◆ Task requirements
Before you finish, make sure each line of the records has been retyped exactly.

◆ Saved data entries
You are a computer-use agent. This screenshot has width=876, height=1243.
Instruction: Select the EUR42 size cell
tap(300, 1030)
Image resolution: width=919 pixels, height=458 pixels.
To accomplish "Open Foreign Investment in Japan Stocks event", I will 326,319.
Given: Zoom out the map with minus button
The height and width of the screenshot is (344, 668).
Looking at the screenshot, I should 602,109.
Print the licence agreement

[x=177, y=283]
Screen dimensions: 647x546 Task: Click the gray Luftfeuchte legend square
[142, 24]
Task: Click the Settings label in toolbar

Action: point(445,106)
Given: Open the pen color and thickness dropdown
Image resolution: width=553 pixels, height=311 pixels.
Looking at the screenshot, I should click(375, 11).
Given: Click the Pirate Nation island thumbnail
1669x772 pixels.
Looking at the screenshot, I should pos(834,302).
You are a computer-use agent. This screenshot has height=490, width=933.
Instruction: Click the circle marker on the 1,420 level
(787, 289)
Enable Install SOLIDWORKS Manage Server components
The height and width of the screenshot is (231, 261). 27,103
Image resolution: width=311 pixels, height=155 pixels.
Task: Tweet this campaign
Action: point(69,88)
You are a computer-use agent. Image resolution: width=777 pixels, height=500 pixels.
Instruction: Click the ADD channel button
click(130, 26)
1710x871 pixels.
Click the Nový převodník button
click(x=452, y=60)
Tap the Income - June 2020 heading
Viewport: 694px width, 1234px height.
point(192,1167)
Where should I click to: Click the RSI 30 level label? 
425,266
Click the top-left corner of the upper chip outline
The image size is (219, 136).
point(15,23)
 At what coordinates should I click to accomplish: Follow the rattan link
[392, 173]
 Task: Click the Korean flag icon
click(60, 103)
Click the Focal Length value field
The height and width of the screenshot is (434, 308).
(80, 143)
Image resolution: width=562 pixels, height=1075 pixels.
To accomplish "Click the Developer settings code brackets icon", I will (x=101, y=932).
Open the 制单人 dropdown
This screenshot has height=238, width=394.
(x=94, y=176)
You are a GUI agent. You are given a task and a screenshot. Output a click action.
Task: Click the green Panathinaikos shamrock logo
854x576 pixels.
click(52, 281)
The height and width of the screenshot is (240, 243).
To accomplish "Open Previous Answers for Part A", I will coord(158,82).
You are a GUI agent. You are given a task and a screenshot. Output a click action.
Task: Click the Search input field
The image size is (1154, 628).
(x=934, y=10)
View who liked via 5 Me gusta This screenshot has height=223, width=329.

◆ The completed task
You are a computer-use agent. This screenshot has width=876, height=1243.
Instruction: Select the EUR42 size cell
tap(300, 1030)
Image resolution: width=919 pixels, height=458 pixels.
To accomplish "Open Foreign Investment in Japan Stocks event", I will 326,319.
Given: Zoom out the map with minus button
The height and width of the screenshot is (344, 668).
Looking at the screenshot, I should 602,109.
Print the licence agreement

[x=177, y=283]
Screen dimensions: 647x546 Task: Click the gray Luftfeuchte legend square
[142, 24]
Task: Click the Settings label in toolbar

Action: point(445,106)
Given: Open the pen color and thickness dropdown
Image resolution: width=553 pixels, height=311 pixels.
Looking at the screenshot, I should click(375, 11).
Given: Click the Pirate Nation island thumbnail
1669x772 pixels.
Looking at the screenshot, I should pos(834,302).
You are a computer-use agent. This screenshot has height=490, width=933.
Instruction: Click the circle marker on the 1,420 level
(787, 289)
Enable Install SOLIDWORKS Manage Server components
The height and width of the screenshot is (231, 261). 27,103
Image resolution: width=311 pixels, height=155 pixels.
Task: Tweet this campaign
Action: point(69,88)
You are a computer-use agent. Image resolution: width=777 pixels, height=500 pixels.
Instruction: Click the ADD channel button
click(130, 26)
1710x871 pixels.
Click the Nový převodník button
click(x=452, y=60)
Tap the Income - June 2020 heading
Viewport: 694px width, 1234px height.
point(192,1167)
Where should I click to: Click the RSI 30 level label? 
425,266
Click the top-left corner of the upper chip outline
The image size is (219, 136).
point(15,23)
 At what coordinates should I click to accomplish: Follow the rattan link
[392, 173]
 Task: Click the Korean flag icon
click(60, 103)
Click the Focal Length value field
The height and width of the screenshot is (434, 308).
(80, 143)
Image resolution: width=562 pixels, height=1075 pixels.
To accomplish "Click the Developer settings code brackets icon", I will (x=101, y=932).
Open the 制单人 dropdown
This screenshot has height=238, width=394.
(x=94, y=176)
You are a GUI agent. You are given a task and a screenshot. Output a click action.
Task: Click the green Panathinaikos shamrock logo
854x576 pixels.
click(52, 281)
The height and width of the screenshot is (240, 243).
To accomplish "Open Previous Answers for Part A", I will coord(158,82).
You are a GUI agent. You are given a task and a screenshot. Output a click action.
Task: Click the Search input field
The image size is (1154, 628).
(x=934, y=10)
View who liked via 5 Me gusta This screenshot has height=223, width=329.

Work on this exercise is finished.